25 de Abril Bridge

Introduction

The Golang package Shopify/sarama introduced transactional API for Kafka in release v1.37.2. These implement the Kafka transactional API and enable developing more consistent workflows in our applications.

In short, if you are a sarama user you can now leverage concepts like idempotent producers, satisfy the exactly-once practice for your consumers and generally improve how you handle producing a batch of messages synchronously with no headaches.

I work in the Development Experience organisation at Cloudflare and, between other things I do, I maintain a package that utilises sarama to interact with Kafka. At Cloudflare, we’re big Kafka adopters and there have been cases where transactional API would have helped us in the past.

I’ve decided to explore these concepts leveraging sarama at Cloudflare and sharing my findings with you all.

Contents

TL;DR show me the source code

You are impatient, eh? You can check the code that I used to write this blog post here - use it with caution!

The boring part

Before getting our hands dirty it’s important to understand what Kafka Transactional API are and how they are implemented in sarama.

Some concepts about Kafka Transactional APIs

I strongly recommend you to check out this blog post from confluent.io.

Sarama’s Transactional APIs

On release v1.37.2, sarama introduced transactional API. These have been in the talks for a while.

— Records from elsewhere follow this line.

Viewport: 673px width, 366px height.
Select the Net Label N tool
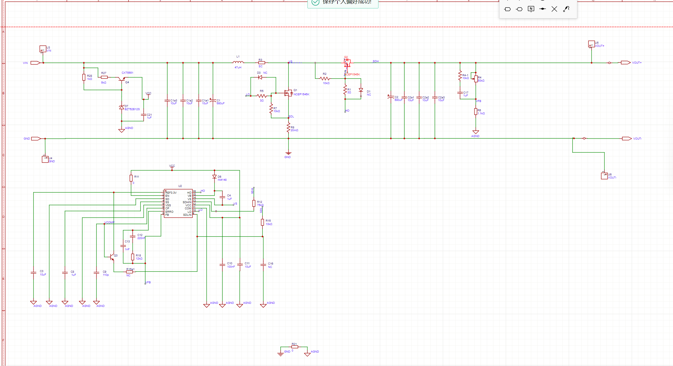[x=531, y=9]
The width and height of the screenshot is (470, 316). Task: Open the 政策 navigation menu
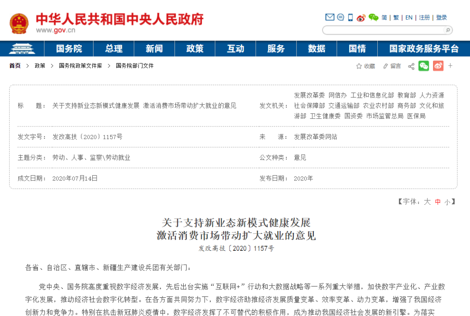pyautogui.click(x=195, y=49)
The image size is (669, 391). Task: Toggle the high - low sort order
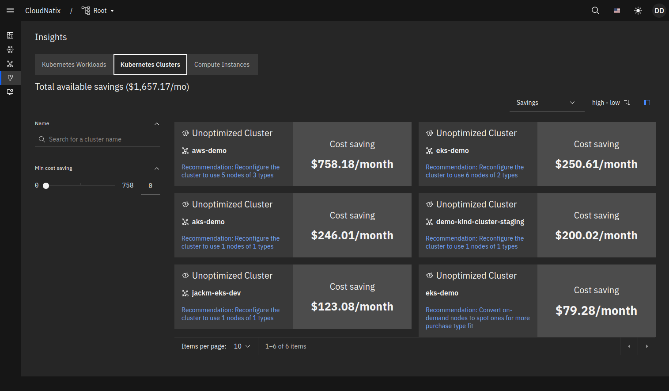coord(611,103)
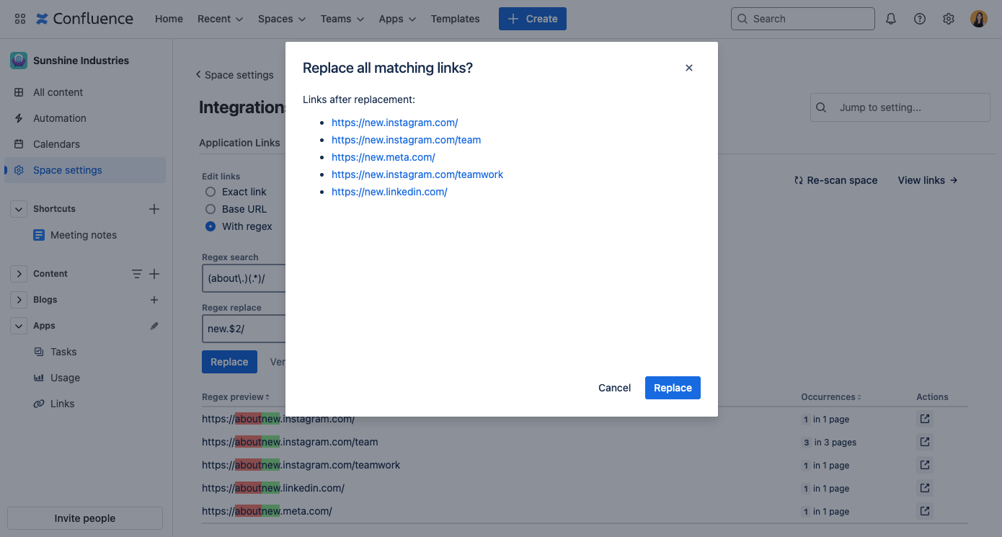Open the Templates menu item
1002x537 pixels.
455,19
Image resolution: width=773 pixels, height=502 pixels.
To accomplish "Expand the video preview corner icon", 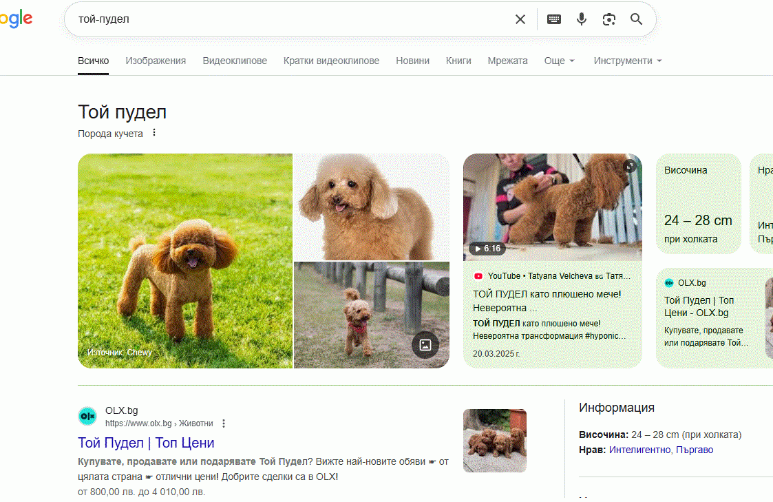I will tap(629, 166).
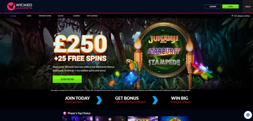Click the green Join button in header
Image resolution: width=253 pixels, height=121 pixels.
pyautogui.click(x=230, y=6)
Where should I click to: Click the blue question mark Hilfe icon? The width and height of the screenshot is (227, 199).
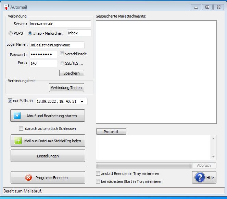200,177
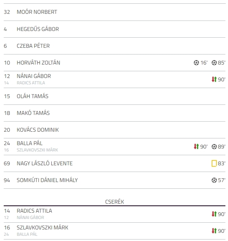Click the 16' goal ball icon for Horváth Zoltán
This screenshot has width=228, height=241.
(x=196, y=63)
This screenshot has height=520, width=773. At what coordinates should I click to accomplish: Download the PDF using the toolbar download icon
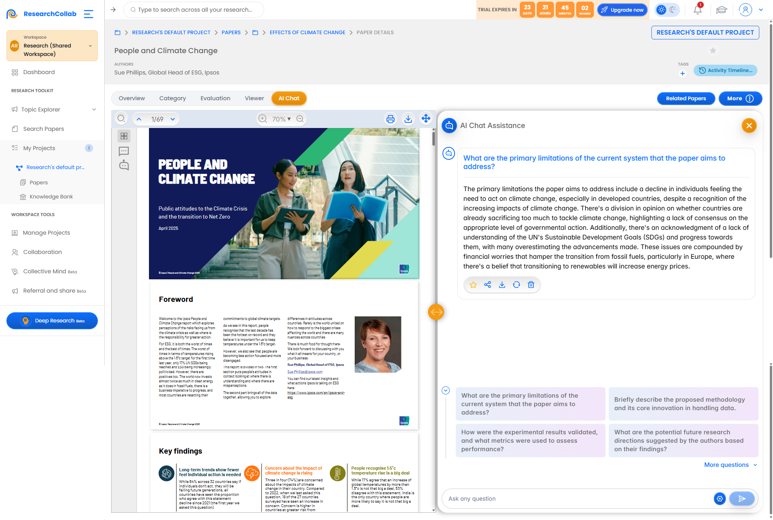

The following methods have been added to the producers’ contracts (this is true for both Synchronous and Asynchronous consumers):

type (A)SyncProducer interface {
    // TxnStatus return current producer transaction status.
    TxnStatus() ProducerTxnStatusFlag
    
    // IsTransactional return true when current producer is is transactional.
    IsTransactional() bool
    
    // BeginTxn mark current transaction as ready.
    BeginTxn() error
    
    // CommitTxn commit current transaction.
    CommitTxn() error
    
    // AbortTxn abort current transaction.
    AbortTxn() error
    
    // AddOffsetsToTxn add associated offsets to current transaction. 
	AddOffsetsToTxn(offsets map[string][]*PartitionOffsetMetadata, groupId string) error
    
    // AddMessageToTxn add message offsets to current transaction. 
    AddMessageToTxn(msg *ConsumerMessage, groupId string, metadata *string) error
}

On consumer’s side nothing has changed from API point of view but there are some gotchas that we’ll explore later.

Let’s get dirty

There are some examples available in sarama for both producers and consumers, but I find them a bit unclear.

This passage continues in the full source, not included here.